MIRIAM Emmanuel was the target of a lot of mockery over the past few days.
The MP for MICAL stumbled over her words during her speech in the House of Assembly last week, unable to wrap her mouth around a number in her budget presentation.
Soon enough, the video of her mishap was being circulated along with all sorts of unkind commentary. “D average in full swing,” said one commenter alongside much more, often far worse.
Health Minister Dr Duane Sands was moved to stand up for his colleague, calling the commentary “nothing short of crass, mean-spirited, unacceptable bullying”.
He’s right. There’s hardly anyone who has done public speaking who hasn’t had a slip of the tongue. Could Mrs Emmanuel have gotten out of it more gracefully? Certainly, but it seems harsh to take one little clip from her speech and drag her down because of it.
Senator Renard Henfield also defended her, saying: “It’s as if for someone to serve their constituents or the country they are expected to be great speakers void of ever getting nervous or stumbling on a word.”
A stumble here and there should not be a reason to excessively criticise – although constituents should expect their representative to communicate effectively. That should be viewed in its entirerty though, not an isolated incident.
No, if one is to criticise Mrs Emmanuel, it should be on issues of substance – it is perfectly legitimate for example to criticise her for the stance she took in the House of Assembly last year on domestic abuse.
At the time, she was talking about her father when she said: “He said if there ever comes a time when you have to come back to this house and say to me as your father that your husband shook you, or give you a slap or punch you in your mouth, I will analyse while I listen to you. I will analyse the consequences that would have caused your husband to probably shake you, slap you or punch you in your mouth.

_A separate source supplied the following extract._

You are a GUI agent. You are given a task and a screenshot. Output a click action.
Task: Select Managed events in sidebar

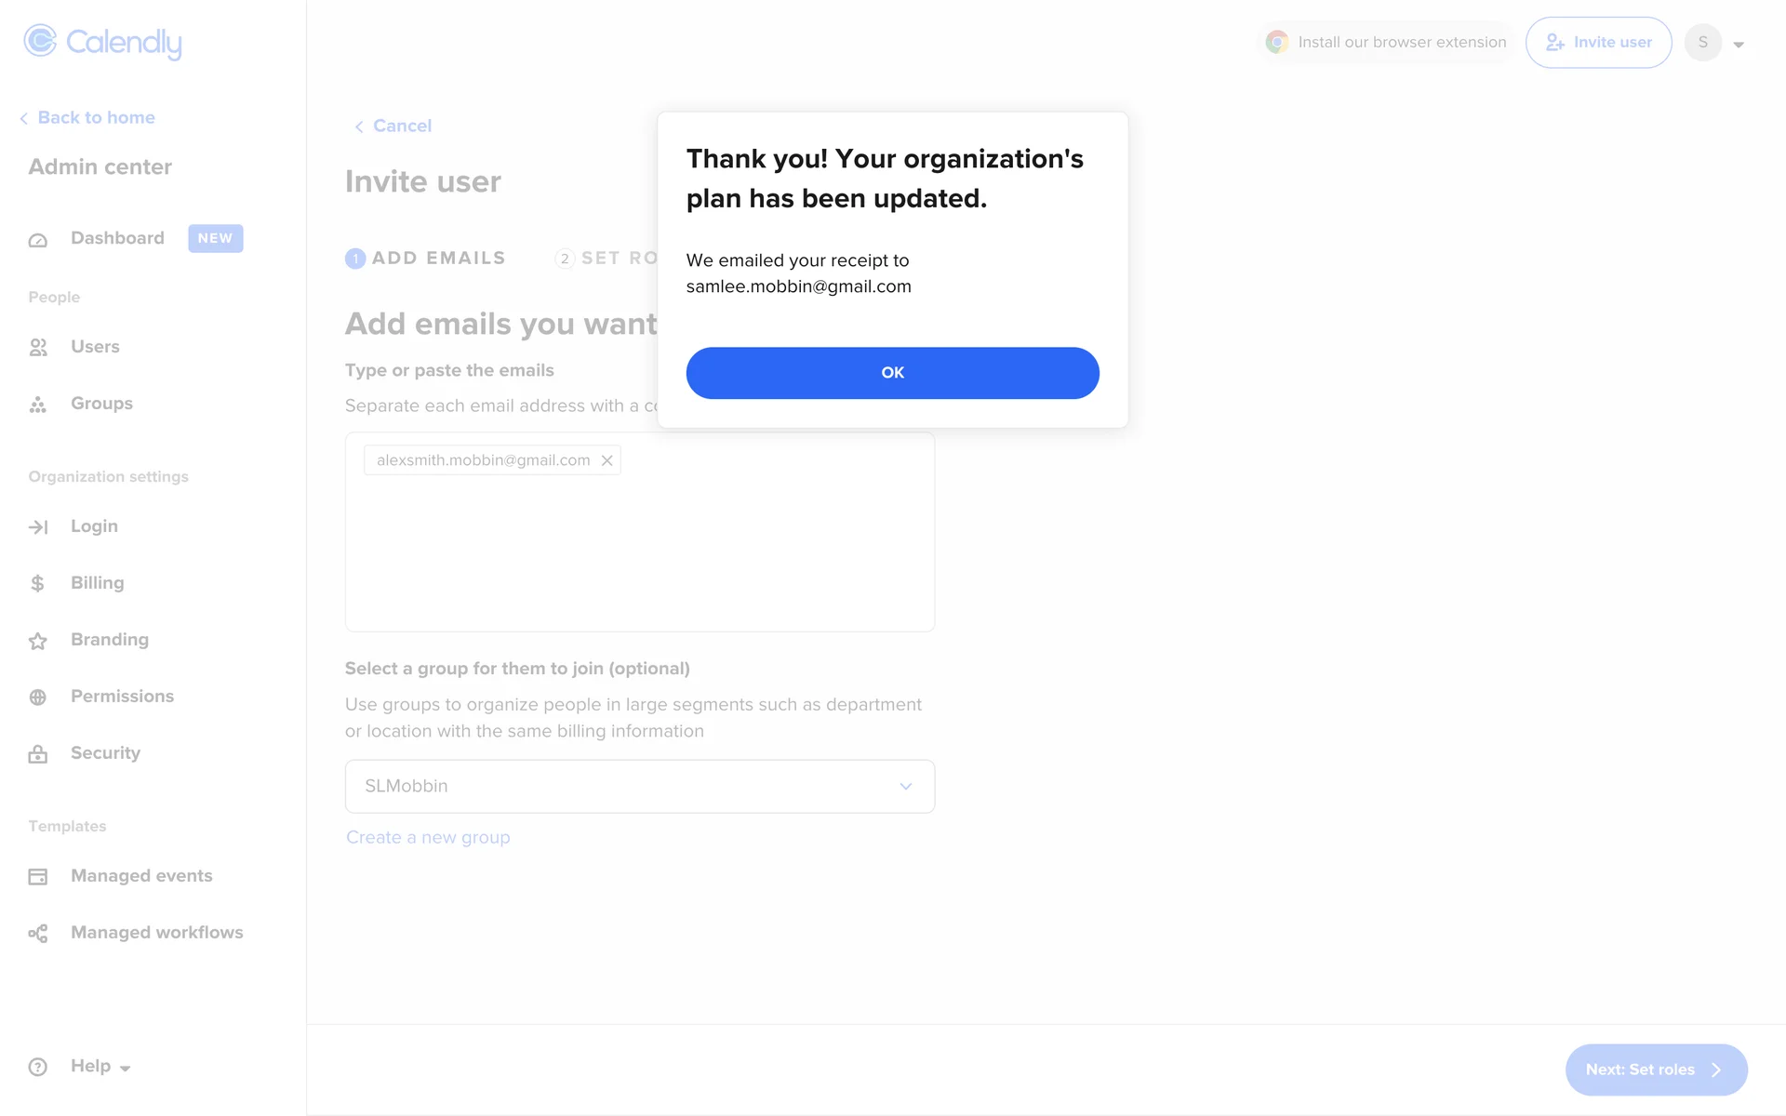[x=141, y=876]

“And I said simply what my father was saying that we are to respect each other, have respect for your priest, your provider and your protector. So in this honourable House it’s no exception from a marriage relationship if you as a woman want to come up in your husband’s face and behave like you are a man, my father said then you will get manhandled.”
The comments prompted an uproar, with Mrs Emmanuel later saying she regretted the “unfortunate analogy” and claiming the comments were taken out of context – although she did not clarify in which context such comments would be acceptable. Prime Minister Dr Hubert Minnis was satisfied with her apology.
It is also fair to question Mrs Emmanuel in the wake of the story in today’s paper, in which a number of members of staff complain about her behaviour and her performance.
If the allegations are true, there is more reason there to be unhappy with Mrs Emmanuel than over a stumble in the public eye in Parliament. Stage fright can hit anyone. A failure to perform in a public speech is as nothing compared with a failure to perform in public office.
It’s easy to mock a moment on video – but don’t let that blind you to how the person behind the slip-up is doing the job they were elected to do.
Let’s leave ‘D average’ in the past
SPEAKING of that “D average” used as an insult to hurl at the MICAL MP, our eyes turn to the world of education – and one of the jobs at hand for the re-elected president of the Bahamas Union of Teachers, Belinda Wilson.
“I win big, big, big,” she said on Friday as the results started to come in – well, it’s long past time for Bahamian parents to win big, big, big.
First on the table for Mrs Wilson is a new industrial agreement. We hope equally high on the agenda is ways in which her members can help students to excel.
The news last week that just 46 percent of students who leave high school qualify for a diploma is no ringing
endorsement of the status quo. The biggest criteria to graduate is just four Bahamas Junior Certificate examination passes at a minimum grade of a D in Maths, English, Health or General Science and Social Studies or Religion – and yet less than half succeed at that.
So as Mrs Wilson sits down with ministry officials to talk about a new agreement, we hope any such deal will include terms designed to improve those results.
Let’s work together to lift our standards – and put that “D average” insult in the past for ever.